• Reading passage:
I’ve seen a number of posters hung in the windows of local businesses lately, advertising a pancake breakfast being held in memory of a young man who recently passed away from the effects of an eating disorder.
I knew this young man when he was a child, and what a charming boy he was! We worshipped at a twenty/thirtysomethings service together as adults. I know for a fact that his life, and sadly enough, his death have strongly impacted my community. His family and church have begun an eating disorders support group, and while I don’t know this for fact, I assume that this group has something to do with this young man.
I think it’s likely that I am going to sound rude, and that is not my intention at all, but these posters have brought a question to my mind that I am going to share with you. Why is it that people are chosing to remember this young man with a food event?
I have a basic understanding of eating disorders. And this is it: The disorder is about control. Food is used, or not used, to establish control. So why is it that the weapon used in this young man’s death is being used to remember him? It seems equivalent to remembering a murder victim by hosting a gun raffle, or celebrating someone who suffered an alcohol-related death in a bar. It doesn’t make sense to me. There are hundreds of ways to raise money in memory of an anorexic without using food. A 5K, a walk-a-thon, a golf tournament, a concert…the list is long and there is an equally long list of people in our community who have organized such events.
And if the organization has goals of reaching out to people living with an eating disorder, is a food event the best way to get them interested in the support group? My best guess, uneducated as it is, says no. Will a city’s homeless population go to a soup kitchen in a rural area? No. Will a “turn in your semi-automatic weapon” drive be successful if it is held nowhere near the demographic with the weapons? No. Will anorexics jump in their cars and drive out to the pancake breakfast? Probably not.
We have such a food-centered life here in the US. And it is getting to be a serious problem. According to the Centers for Disease Control, 13.8% of children ages 2-5 are overweight, and it only gets worse as they get older. 18.8% of children 6-11, and 17.4% of children 12-18 are overweight. And for adults the statistic is frightening: 32.9% of adults are overweight.

[Source data]
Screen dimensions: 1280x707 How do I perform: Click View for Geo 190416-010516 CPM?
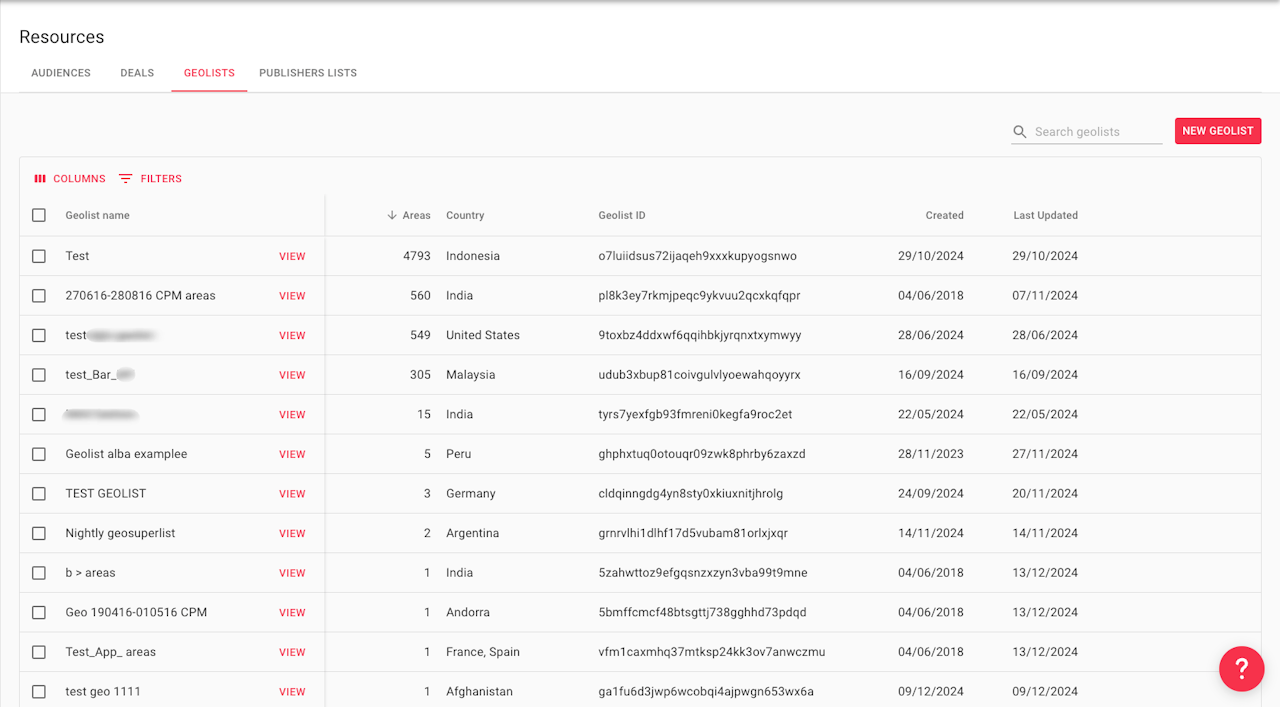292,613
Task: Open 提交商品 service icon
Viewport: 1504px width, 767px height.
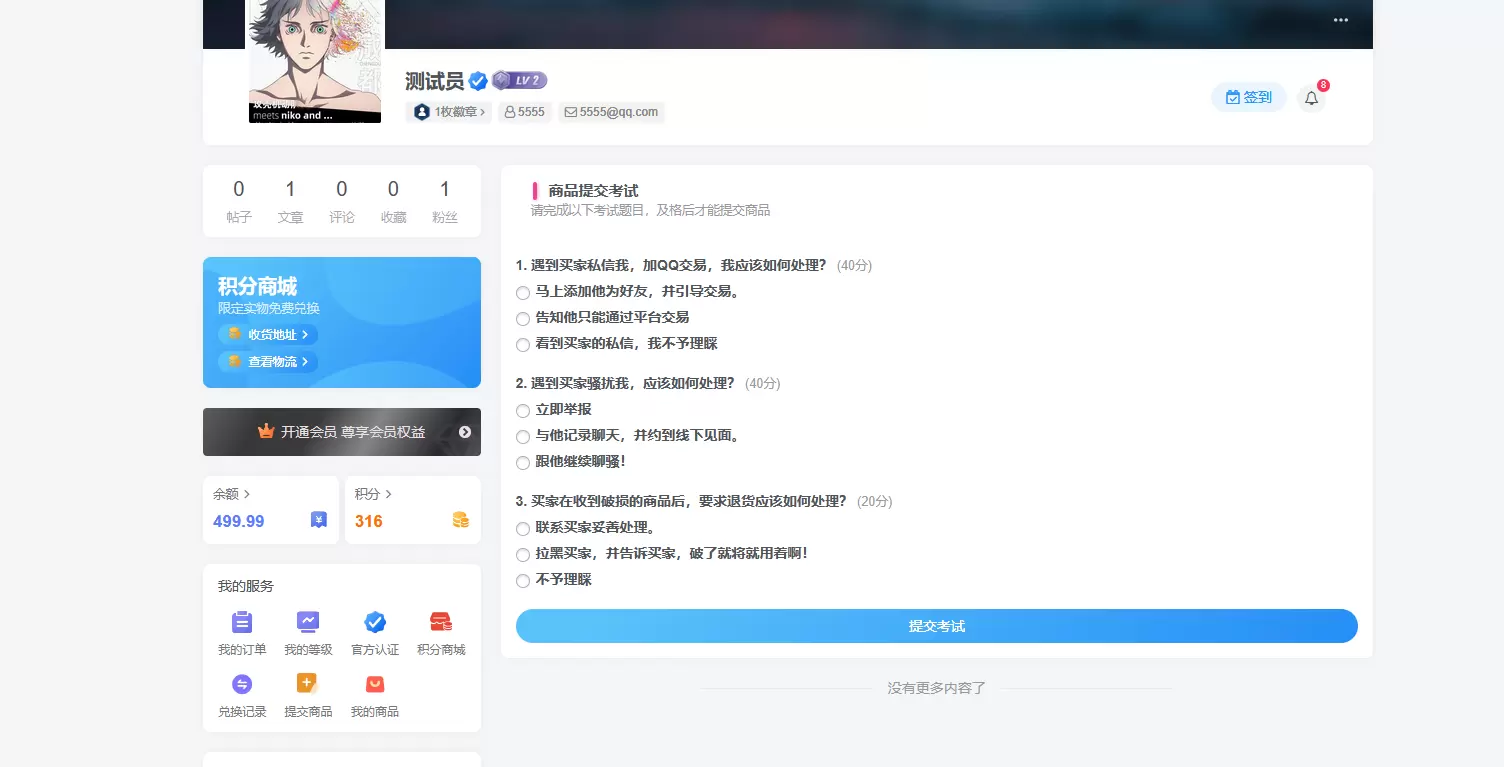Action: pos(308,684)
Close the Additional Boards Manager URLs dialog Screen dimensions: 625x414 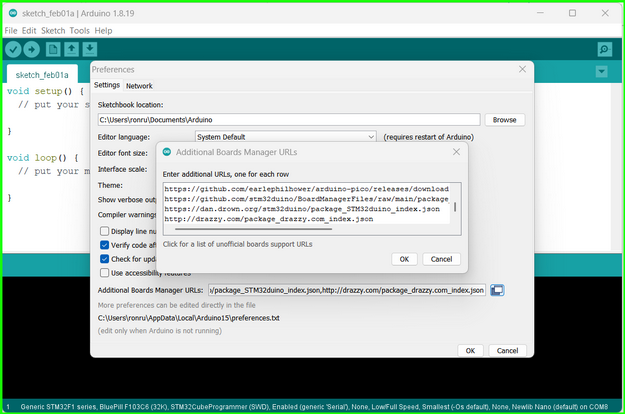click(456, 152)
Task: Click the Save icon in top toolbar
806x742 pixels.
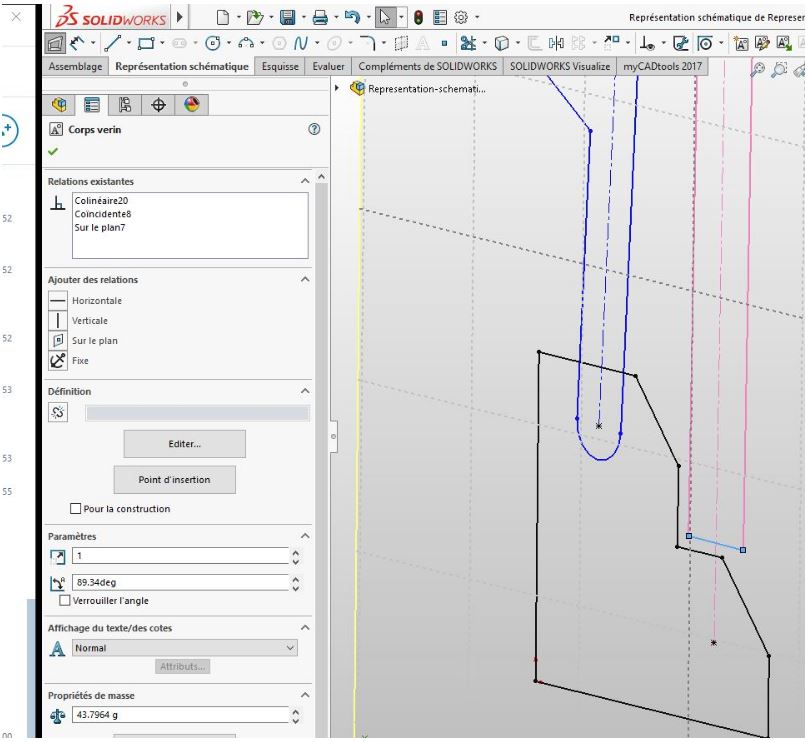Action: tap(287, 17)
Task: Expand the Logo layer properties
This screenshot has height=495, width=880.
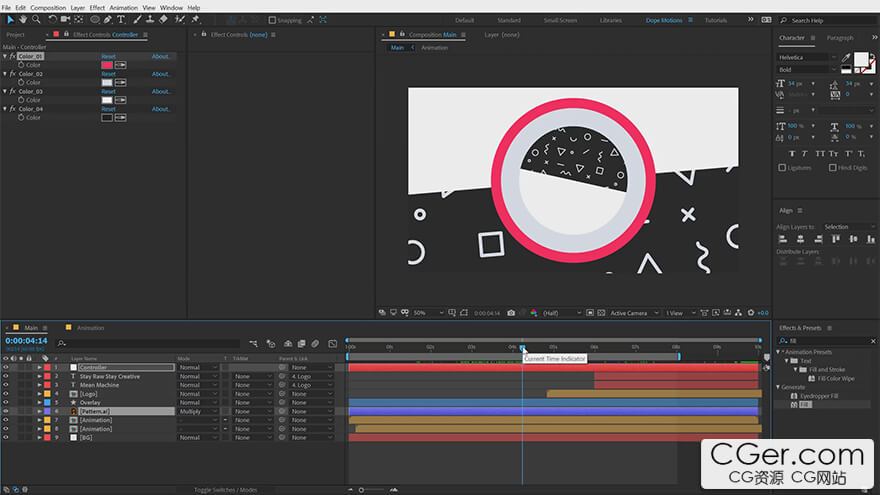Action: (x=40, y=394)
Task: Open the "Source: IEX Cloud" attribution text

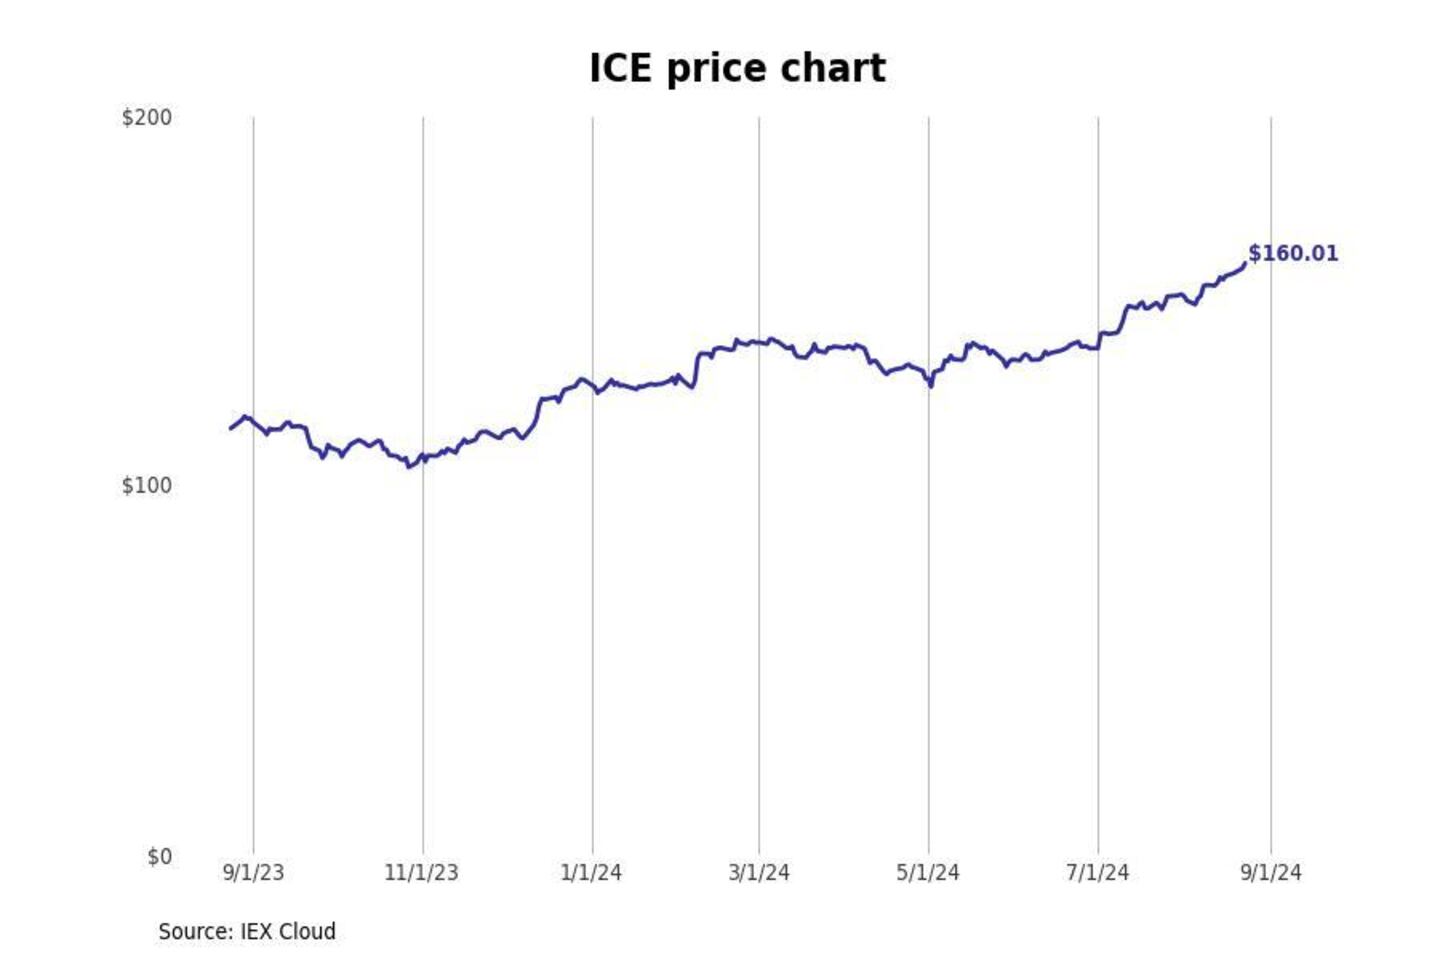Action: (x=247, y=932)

• Task set:
1. In the post about the memorial pancake breakfast, what have the young man's family and church started?
2. Carry on the post about the memorial pancake breakfast, picking up right after its final sentence.

• Outputs in order:
1. An eating disorders support group.

2.
The statistics on eating disorders are not as accurate, due to the secretive nature of some disorders (bulimia, for example), but they are alarming. The National Institue of Mental Health figures that 1 of 5 women in America has an eating disorder. The Renfrew Center Foundation, which works to advance the education, prevention, research and treatment of eating disorders, says that eating disorders affect 24 million Americans, and 70 million others across the world. And 50,000 people will die from the effects of eating disorders.
Looking at the statistics on eating disorders and obesity together, it’s no wonder that people with self-worth and self-image issues decide to use food. It’s there, right in front of us, all the time! Everywhere we go, we are surrounded by images of, advertisements for, places to get food. Even when visiting friends, food is practically crammed down our throats. I know I do that (not the actual cramming), but if someone stops by, I offer something to eat and drink…I grew up seeing that (thanks, mom) and now I do it without even thinking about it. I use food to exhibit my hospitality, and that’s really not necessary when I stop to think about it.
As a nation, we need to stop glorifying food. We need to exercise some serious self-control. Especially now, as the food situation around the world is nearing a crisis level, we need to examine how we use food, not only as nourishment, but in other ways, too, before it’s too late.